The second time is the first indication that the lines are random only to disguise occasional malevolence. Up until the eighth or ninth floor, the guides suggest a relatively straightforward path until the intersections become switched. Past that, the base of the structure narrows and an inner wall falls away, revealing a deep cement shaft at the center. The lines begin to divert traffic just before the proper intersection, a detour that passes between two pillars which obstruct the driver’s view to what lies beyond them. The new path leads directly into the center shaft- a swift death I avoid only for riding in the opposite lane (my attempt to break the rhythmic stupor of the place). By then, the darkness of the shaft is too deep for any of my light sources to penetrate fully, but the smell of spilt gasoline rises up from the shadows there.
I take the next several floors slowly and eventually reach the billowing tarp, finding the abandoned remains of a shelter. Another car, in better condition, looks out onto ‘The Lotland’ and somebody rests in the backseat- a body, I assume, because the doors are locked and the blanket-covered form is dusty and skeletal. It’s hard to tell from the empty cans of food and beer, from the semi-permanent tarp walls and the improvised furniture, whether this woman chose to stay or became stranded. The cardinal directions are spray-painted along the pavement and differ in their opinion of north both with my compasses and with the broken compass from the previous car.
Not a good sign.
New calculations suggest this is the end of the road for me. Assuming I coast easily down the structure and make it back to the hat/flag in something of a straight line I should have gas to get me back to the nearest station.
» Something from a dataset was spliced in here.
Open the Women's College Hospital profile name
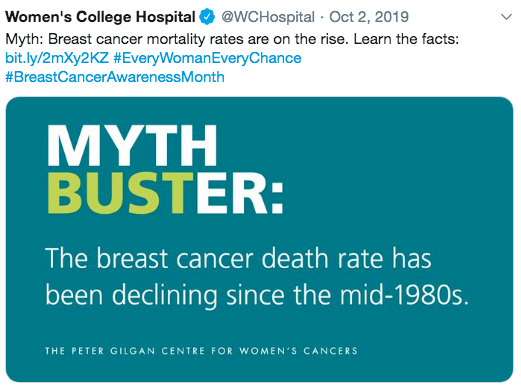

Hopefully, by then, the mystery of ‘The Lotland’ will be distant enough that I don’t feel compelled to return.
It’s damned hot, though, so I check my watch and wait until the sun begins to set before heading out, sharing space with the woman for a while and helping myself to an ancient soda.
When I do finally roll out of the structure I see a light further into ‘The Lotland’ and this is where Shitholes saves me. I remember the will-o-wisp and keep my back to it, finding that the tempting light is as good as my makeshift flag was to start.
It represents the exact wrong direction.